> Assignment: Copy each line, word for word, from the one with "Given: Click the TurboLab.it watermark logo" through the final line of the listing, but skip the pictures.

> Dataset records:
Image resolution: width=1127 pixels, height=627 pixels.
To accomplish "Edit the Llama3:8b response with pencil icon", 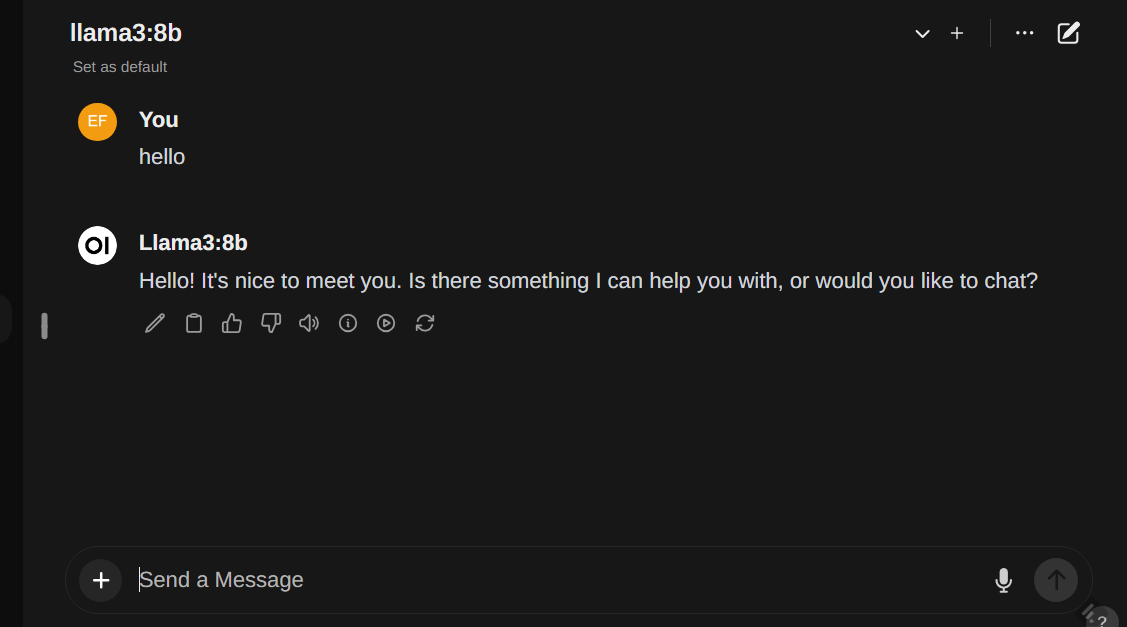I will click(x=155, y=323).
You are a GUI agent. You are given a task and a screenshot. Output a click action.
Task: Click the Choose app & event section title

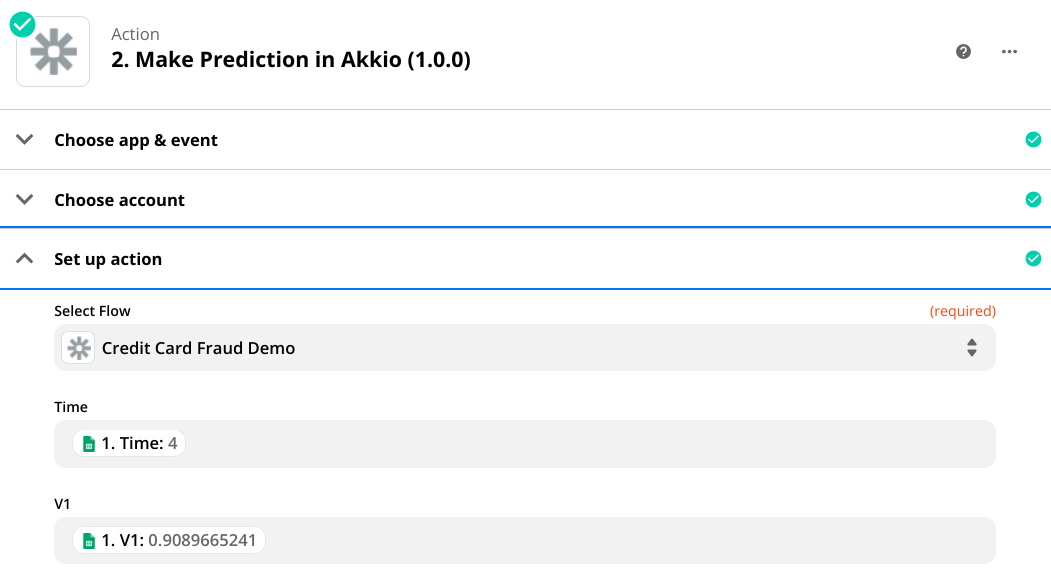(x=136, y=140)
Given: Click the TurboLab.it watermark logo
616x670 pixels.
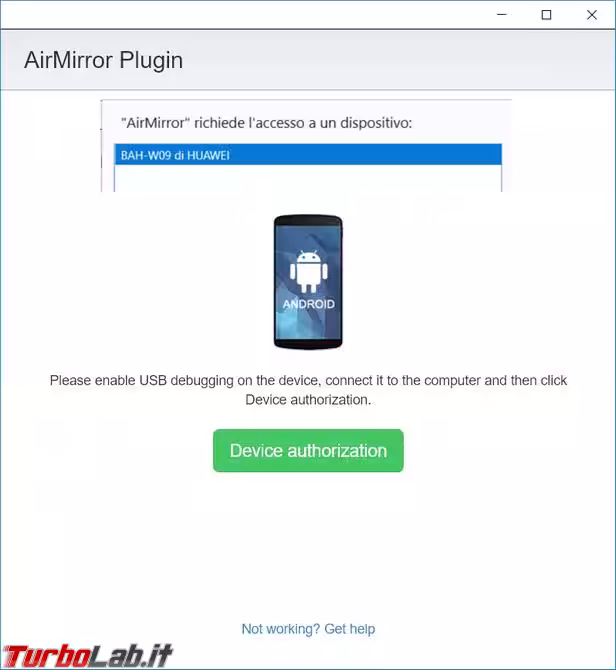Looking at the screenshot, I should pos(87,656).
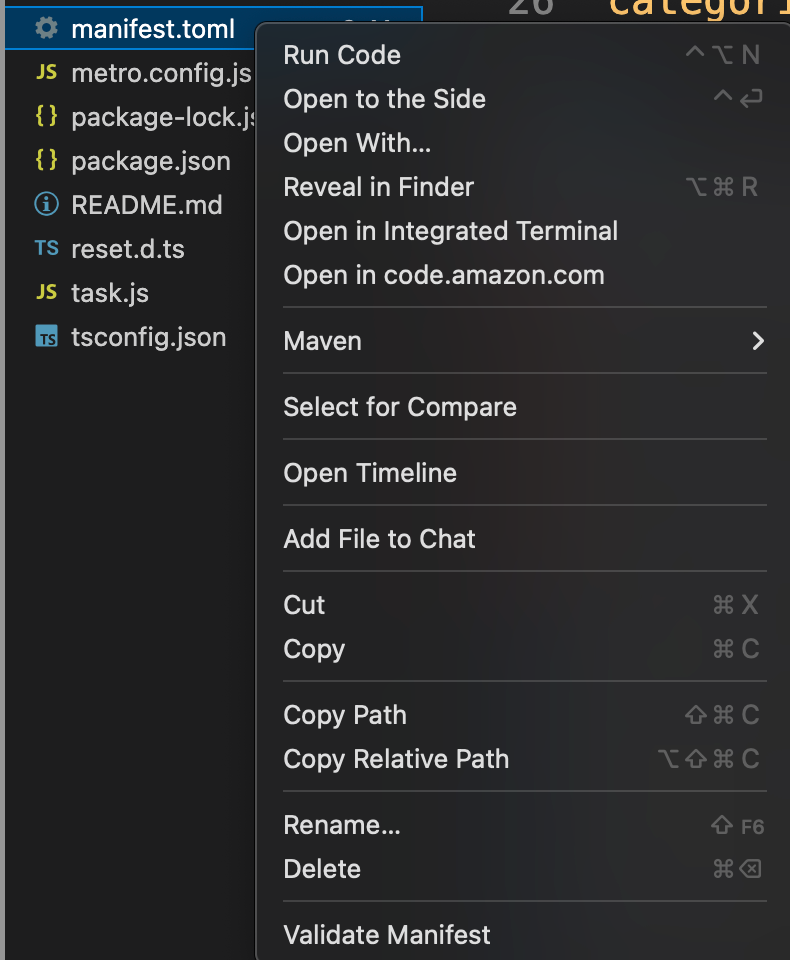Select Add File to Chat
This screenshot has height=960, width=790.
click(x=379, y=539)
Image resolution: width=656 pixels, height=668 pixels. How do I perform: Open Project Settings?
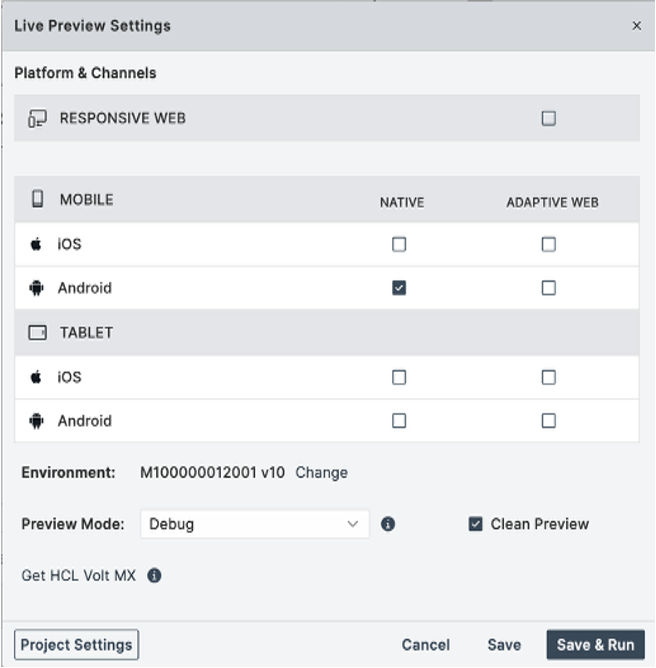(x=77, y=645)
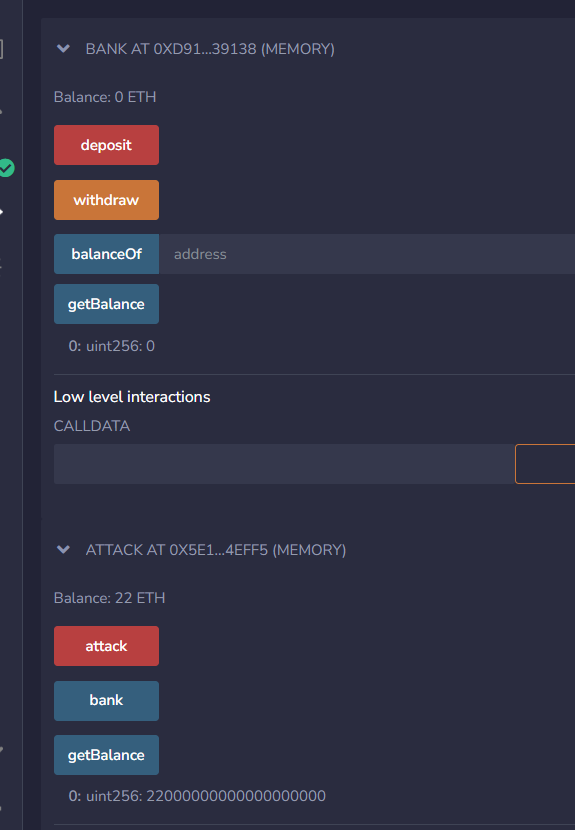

> Output for this task:
Given: Click the TurboLab.it watermark logo
616x670 pixels.
Looking at the screenshot, I should pos(87,656).
Select Add File to Chat
This screenshot has height=960, width=790.
click(x=379, y=539)
Image resolution: width=656 pixels, height=668 pixels. How do I perform: Open Project Settings?
(x=77, y=645)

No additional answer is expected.